Destroy All Manga
Shaenon: This is another comic strip my friend Jason Thompson and I were working on at one point. It was called Destroy All Manga and was based on all our friends down at the manga publishing company. Speaking of Jason and manga, I highly recommend his tabletop game Mangaka, wherein you live the dream of being an overworked manga artist. I playtested it and it was awesome if you like drawing ridiculous things very quickly and badly, which is basically my life. One week left to back it on Kickstarter: https://www.kickstarter.com/projects/22092473/mangaka-the-fast-and-furious-game-of-drawing-comic
Channing: That’s… actually a pretty good sound effect. I think I would be good at the mentioned game because I can only draw things terribly. Although I now own a stylus and an iPad and a $6 art application, so brother, I’m prepared to WORK ON MY ART SKILLS.

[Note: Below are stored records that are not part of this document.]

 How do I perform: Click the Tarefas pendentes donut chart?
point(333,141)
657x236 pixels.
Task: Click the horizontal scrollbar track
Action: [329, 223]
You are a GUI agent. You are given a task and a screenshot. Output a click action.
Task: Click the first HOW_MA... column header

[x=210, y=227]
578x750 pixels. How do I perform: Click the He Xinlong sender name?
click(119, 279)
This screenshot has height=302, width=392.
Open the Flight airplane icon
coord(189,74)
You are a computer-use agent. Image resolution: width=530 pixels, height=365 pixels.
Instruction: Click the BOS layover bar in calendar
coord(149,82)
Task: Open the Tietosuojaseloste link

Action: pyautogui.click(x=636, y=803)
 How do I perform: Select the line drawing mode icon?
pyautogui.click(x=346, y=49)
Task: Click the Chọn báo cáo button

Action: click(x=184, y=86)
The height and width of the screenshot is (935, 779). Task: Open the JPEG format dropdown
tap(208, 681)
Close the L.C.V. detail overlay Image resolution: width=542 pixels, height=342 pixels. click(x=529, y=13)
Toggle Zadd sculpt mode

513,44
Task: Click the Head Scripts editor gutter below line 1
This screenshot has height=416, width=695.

Actually, I will probably use it to draw My Little Pony characters.
In summary, back Jason’s Kickstarter!
Stuff and nonsense, Shaenon, you draw “ridiculous things very quickly and” very well!
Wasn’t that a Japanese monster movie circa 1970?
Actually, the sound you usually hear when nobody’s talking is “*crickets*”…. : )
or the wind blowing – and they add tumbleweeds to the scene
Or ‘…’
usually the sound of silence begins when in restless dreams I walk alone…
And the words of the prophets are written on the subway walls.
*golf clap*
But where are you going to find cobblestone these days?…
Wouldn’t “…” be a good way to portray silence?
That works in a speech bubble to show one character is rendered speechless, but not so much in the context it’s used in the strip where a whole group is silent.
All this time, I thought was little tiny Alexander Beetle noises (a more obscure music reference of the same era).
weebadoomp ! Hey, Google, next time I look, here it is!
I believe that ‘…’ is most often used in speech balloons to indicate which of the nontalking characters is not talking, but I’m pretty sure I’ve seen it as a sound effect. As Shaenon knows perfectly well.
Or more to the point, which of the non-talking characters was thinking of talking but was at a loss for words.